Activity:
Report, word for word, every line of the material that contains "file".

═══ Data in this exercise ═══

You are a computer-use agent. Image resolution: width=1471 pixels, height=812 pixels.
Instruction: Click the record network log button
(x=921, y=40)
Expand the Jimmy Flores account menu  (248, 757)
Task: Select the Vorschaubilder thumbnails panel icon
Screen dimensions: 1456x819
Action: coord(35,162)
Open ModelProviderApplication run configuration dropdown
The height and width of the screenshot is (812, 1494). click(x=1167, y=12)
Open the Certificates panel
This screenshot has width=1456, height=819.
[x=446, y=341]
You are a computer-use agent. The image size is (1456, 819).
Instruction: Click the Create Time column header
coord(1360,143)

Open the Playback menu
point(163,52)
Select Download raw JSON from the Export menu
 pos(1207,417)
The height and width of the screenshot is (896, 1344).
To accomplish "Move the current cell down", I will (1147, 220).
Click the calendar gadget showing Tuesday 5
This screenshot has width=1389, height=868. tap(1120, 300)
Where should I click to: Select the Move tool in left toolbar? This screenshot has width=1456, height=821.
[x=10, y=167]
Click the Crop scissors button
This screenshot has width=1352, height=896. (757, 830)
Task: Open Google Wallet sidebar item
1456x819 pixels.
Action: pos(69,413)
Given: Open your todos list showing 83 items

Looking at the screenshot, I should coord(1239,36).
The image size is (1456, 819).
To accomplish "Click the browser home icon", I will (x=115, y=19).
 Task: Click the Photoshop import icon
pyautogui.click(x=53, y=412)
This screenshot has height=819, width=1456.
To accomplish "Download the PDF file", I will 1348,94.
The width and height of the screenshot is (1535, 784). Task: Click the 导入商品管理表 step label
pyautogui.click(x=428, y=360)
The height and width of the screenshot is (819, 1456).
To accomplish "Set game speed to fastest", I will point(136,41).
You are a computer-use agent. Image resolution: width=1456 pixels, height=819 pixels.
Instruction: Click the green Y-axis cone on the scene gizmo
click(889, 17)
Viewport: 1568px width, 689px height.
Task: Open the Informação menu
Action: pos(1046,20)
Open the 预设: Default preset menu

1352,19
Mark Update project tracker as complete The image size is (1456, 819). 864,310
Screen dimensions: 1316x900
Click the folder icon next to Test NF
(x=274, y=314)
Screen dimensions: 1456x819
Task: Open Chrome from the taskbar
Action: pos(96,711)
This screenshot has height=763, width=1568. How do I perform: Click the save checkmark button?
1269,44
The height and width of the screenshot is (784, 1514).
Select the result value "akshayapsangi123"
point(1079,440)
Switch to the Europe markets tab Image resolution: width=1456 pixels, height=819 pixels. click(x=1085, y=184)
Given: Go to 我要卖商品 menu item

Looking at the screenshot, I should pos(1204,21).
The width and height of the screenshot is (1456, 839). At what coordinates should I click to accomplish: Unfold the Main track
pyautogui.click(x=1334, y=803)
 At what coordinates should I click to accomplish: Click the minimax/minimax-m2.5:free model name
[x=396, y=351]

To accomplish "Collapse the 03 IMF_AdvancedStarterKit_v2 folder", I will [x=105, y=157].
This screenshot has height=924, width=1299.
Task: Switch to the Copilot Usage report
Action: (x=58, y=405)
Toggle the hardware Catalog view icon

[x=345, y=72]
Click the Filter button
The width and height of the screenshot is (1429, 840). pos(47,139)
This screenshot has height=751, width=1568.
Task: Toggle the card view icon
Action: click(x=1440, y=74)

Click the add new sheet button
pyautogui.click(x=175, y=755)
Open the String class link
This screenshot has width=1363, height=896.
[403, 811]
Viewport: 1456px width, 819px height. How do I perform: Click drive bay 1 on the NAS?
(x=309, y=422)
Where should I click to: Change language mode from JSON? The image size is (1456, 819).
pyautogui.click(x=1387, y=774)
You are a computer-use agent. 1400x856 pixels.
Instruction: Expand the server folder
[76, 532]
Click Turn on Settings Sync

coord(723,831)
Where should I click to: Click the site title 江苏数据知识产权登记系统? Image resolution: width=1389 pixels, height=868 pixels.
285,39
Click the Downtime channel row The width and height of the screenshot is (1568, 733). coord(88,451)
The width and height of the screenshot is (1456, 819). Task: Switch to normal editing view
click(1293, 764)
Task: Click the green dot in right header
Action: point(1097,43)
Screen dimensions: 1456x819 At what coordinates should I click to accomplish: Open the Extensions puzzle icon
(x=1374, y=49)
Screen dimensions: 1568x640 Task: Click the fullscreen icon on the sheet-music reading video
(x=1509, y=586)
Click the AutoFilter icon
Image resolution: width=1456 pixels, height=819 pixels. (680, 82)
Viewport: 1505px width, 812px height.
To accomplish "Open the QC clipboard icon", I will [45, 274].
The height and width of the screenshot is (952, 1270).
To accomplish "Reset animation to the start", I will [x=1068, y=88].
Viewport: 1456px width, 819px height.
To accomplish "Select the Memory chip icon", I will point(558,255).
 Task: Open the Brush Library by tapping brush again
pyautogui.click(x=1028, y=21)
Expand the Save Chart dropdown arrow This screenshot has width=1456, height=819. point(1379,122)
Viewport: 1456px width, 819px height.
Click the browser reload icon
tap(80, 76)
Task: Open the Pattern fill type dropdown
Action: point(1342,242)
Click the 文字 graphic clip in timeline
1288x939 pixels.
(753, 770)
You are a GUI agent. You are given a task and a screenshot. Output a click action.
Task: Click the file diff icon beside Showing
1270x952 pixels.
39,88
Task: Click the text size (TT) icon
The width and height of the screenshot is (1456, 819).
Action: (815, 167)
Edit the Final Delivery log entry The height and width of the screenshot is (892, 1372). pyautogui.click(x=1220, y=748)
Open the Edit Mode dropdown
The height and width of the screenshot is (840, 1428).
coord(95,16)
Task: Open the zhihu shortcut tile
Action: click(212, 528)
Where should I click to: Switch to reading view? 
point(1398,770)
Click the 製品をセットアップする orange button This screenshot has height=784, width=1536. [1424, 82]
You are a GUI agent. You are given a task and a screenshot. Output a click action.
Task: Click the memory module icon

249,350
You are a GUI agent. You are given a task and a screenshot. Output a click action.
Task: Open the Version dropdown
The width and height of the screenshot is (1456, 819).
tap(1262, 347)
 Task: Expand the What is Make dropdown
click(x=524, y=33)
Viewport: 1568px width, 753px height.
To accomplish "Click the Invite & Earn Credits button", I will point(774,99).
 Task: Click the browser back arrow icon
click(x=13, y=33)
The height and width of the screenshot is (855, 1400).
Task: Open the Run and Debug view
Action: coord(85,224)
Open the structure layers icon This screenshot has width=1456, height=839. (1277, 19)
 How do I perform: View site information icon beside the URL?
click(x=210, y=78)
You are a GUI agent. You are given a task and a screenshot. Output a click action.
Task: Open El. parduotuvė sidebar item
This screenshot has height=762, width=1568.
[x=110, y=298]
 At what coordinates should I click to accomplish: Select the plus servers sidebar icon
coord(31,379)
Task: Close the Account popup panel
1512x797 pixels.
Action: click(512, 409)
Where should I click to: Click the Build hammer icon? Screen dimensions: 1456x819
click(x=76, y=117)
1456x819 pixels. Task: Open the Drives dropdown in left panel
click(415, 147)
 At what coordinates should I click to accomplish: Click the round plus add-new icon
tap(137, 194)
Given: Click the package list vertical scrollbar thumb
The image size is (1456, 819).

═══

Task answer:
To accomplish "Download the PDF file", I will 1348,94.
Task: Click the file diff icon beside Showing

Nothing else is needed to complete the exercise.